Problem: Where the word "sidebar" occurs in a line of the listing, please copy the line.
_____
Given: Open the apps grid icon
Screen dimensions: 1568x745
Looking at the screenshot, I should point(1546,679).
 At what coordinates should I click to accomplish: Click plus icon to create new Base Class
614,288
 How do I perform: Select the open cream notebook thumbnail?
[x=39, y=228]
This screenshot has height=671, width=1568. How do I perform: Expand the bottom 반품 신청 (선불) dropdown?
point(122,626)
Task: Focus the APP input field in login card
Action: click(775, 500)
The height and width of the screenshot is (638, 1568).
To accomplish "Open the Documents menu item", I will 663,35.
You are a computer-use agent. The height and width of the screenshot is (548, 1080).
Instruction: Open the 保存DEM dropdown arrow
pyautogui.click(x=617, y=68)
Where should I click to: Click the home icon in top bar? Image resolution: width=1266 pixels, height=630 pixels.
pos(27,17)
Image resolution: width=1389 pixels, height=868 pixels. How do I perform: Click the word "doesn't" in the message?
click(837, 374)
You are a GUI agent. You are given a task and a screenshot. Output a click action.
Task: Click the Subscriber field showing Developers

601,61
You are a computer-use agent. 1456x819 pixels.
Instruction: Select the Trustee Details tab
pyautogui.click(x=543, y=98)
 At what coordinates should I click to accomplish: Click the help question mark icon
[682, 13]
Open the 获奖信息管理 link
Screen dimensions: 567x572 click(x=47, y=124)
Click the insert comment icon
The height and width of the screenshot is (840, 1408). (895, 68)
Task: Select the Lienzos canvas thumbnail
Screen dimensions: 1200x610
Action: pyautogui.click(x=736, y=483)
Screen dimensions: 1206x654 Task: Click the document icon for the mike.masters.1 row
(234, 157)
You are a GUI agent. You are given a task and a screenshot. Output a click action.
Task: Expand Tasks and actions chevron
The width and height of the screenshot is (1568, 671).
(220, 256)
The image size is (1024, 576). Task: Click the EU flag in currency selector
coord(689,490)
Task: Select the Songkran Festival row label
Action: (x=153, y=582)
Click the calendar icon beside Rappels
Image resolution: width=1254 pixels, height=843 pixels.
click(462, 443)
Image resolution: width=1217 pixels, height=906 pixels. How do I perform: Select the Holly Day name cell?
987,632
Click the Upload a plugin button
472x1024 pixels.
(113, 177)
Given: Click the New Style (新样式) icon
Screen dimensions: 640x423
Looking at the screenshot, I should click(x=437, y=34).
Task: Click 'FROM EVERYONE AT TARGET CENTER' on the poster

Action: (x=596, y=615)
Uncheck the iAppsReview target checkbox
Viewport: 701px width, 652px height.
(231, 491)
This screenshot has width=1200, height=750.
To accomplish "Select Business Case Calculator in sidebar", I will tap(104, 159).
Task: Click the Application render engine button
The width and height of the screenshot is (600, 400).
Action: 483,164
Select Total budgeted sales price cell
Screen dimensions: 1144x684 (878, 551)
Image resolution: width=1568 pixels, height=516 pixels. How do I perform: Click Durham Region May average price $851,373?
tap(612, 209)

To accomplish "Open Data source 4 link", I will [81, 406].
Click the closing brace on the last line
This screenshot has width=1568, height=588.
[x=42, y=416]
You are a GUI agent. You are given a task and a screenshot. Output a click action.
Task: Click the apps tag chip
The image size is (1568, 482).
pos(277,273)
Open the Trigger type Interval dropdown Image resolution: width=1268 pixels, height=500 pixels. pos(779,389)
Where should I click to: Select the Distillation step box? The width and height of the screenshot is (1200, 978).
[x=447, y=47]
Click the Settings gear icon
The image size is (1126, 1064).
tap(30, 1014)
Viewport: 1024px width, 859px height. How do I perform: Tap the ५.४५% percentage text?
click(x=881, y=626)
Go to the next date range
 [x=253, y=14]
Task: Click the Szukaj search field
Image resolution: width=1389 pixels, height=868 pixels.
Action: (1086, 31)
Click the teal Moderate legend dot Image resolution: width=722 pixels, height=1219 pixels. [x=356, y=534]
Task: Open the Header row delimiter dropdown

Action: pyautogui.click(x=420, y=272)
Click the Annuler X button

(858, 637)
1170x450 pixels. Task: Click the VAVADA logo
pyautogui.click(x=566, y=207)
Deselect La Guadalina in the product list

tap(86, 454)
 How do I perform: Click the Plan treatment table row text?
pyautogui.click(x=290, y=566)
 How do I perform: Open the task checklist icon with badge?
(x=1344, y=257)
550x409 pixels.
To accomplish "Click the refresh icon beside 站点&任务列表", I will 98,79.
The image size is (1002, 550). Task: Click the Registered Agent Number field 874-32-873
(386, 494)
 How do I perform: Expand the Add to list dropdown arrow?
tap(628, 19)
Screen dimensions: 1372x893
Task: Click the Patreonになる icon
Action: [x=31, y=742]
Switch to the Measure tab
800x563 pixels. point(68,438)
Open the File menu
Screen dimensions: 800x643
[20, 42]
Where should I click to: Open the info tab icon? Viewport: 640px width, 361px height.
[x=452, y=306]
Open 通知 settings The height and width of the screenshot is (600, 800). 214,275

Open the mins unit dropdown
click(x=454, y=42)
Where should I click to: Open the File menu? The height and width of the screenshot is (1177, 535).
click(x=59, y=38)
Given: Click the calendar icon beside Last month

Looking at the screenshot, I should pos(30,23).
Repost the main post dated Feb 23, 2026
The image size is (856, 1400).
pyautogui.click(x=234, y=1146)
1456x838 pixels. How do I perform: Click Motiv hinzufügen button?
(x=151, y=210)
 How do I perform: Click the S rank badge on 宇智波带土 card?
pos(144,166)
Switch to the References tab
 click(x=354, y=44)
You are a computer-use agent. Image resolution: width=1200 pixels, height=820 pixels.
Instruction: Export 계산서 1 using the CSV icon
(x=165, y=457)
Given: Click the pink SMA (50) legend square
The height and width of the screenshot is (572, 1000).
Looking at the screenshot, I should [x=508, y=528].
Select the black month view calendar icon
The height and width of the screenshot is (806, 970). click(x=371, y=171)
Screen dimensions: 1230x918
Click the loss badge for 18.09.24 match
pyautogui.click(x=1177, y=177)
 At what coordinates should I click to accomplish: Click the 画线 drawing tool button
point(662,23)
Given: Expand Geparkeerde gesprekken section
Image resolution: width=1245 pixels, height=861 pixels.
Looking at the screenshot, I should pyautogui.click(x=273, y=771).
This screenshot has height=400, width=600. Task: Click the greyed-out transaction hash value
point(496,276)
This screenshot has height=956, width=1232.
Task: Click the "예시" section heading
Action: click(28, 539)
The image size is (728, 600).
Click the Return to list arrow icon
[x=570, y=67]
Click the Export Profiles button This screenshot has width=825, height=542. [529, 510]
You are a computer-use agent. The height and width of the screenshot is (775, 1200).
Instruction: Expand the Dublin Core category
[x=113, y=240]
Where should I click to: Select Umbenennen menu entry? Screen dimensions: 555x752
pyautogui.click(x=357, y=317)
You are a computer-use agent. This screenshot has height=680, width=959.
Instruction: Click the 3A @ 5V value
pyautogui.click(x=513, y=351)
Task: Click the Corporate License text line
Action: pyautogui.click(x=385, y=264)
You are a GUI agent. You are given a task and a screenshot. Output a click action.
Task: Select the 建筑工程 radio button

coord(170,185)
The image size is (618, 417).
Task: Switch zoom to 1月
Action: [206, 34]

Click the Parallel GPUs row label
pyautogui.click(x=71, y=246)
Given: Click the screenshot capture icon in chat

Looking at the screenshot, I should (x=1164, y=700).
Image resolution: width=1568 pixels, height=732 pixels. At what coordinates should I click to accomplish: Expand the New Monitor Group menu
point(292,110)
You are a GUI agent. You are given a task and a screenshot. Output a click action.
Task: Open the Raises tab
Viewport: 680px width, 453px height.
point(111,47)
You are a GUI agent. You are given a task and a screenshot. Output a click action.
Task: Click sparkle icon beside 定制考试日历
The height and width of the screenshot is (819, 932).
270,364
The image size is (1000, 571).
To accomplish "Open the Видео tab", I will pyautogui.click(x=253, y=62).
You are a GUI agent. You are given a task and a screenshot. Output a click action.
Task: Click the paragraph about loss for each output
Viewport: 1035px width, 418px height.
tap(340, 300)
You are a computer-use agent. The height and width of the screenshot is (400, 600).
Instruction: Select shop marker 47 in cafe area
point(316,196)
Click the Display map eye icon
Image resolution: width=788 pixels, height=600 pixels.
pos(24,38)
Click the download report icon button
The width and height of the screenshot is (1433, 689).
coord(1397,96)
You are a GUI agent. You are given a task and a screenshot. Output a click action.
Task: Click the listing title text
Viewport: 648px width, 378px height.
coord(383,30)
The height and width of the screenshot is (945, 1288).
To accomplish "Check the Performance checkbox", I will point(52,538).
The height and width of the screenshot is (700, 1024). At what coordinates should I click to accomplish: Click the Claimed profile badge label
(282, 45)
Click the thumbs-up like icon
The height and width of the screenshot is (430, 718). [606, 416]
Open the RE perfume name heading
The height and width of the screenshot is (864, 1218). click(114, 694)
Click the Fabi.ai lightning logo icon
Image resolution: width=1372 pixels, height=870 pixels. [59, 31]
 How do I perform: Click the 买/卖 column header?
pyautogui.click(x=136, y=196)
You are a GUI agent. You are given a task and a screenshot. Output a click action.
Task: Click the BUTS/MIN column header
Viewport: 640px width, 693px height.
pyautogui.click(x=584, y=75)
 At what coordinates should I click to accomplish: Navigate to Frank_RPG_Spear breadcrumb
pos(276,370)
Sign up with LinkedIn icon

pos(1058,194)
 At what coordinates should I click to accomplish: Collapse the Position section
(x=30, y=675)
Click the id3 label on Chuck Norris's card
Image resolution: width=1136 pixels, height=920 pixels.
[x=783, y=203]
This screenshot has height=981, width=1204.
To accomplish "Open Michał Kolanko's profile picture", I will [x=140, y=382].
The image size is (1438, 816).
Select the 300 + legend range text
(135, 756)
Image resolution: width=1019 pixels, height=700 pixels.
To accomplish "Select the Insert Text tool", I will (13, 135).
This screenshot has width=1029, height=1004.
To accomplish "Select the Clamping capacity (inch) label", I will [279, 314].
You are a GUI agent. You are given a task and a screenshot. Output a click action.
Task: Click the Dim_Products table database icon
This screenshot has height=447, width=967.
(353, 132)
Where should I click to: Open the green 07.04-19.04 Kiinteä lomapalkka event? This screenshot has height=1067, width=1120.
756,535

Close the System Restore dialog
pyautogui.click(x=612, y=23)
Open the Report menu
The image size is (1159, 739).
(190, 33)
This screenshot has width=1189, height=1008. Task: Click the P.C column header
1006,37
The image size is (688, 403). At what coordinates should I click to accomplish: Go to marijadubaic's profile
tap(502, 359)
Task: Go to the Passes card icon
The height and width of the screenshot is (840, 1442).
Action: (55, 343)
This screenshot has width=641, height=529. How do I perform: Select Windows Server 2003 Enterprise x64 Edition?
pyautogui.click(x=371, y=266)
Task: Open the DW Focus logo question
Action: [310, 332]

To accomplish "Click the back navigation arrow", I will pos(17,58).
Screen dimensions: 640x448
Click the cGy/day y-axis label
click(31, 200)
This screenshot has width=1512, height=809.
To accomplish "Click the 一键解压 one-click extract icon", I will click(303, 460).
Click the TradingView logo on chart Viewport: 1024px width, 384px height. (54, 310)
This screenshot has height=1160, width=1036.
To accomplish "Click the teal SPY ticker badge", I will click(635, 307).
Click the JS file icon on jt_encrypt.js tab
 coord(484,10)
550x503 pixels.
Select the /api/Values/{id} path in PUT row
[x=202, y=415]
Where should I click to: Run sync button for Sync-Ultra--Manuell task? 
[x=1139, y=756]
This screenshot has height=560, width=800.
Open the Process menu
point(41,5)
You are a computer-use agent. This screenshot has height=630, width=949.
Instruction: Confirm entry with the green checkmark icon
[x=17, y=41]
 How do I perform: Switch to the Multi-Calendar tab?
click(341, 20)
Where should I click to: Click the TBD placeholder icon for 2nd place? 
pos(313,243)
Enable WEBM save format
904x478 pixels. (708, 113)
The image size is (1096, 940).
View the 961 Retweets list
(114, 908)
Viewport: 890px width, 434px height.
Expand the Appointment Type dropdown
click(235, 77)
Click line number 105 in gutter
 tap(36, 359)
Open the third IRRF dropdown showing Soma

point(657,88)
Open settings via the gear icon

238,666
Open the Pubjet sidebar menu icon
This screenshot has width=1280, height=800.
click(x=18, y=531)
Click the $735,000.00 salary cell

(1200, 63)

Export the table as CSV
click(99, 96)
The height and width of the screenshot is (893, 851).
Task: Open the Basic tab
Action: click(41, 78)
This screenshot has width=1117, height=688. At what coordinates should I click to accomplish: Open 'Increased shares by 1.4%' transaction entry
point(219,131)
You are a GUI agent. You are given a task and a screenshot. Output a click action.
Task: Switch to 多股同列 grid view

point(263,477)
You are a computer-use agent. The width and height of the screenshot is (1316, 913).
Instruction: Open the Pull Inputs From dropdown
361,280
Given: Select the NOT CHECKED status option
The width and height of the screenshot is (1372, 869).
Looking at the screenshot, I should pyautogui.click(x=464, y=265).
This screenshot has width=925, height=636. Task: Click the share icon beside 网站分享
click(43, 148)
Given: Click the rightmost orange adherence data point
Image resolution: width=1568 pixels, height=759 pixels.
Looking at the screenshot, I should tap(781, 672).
_____
Exercise response:
To accomplish "Select Business Case Calculator in sidebar", I will tap(104, 159).
Open the Pubjet sidebar menu icon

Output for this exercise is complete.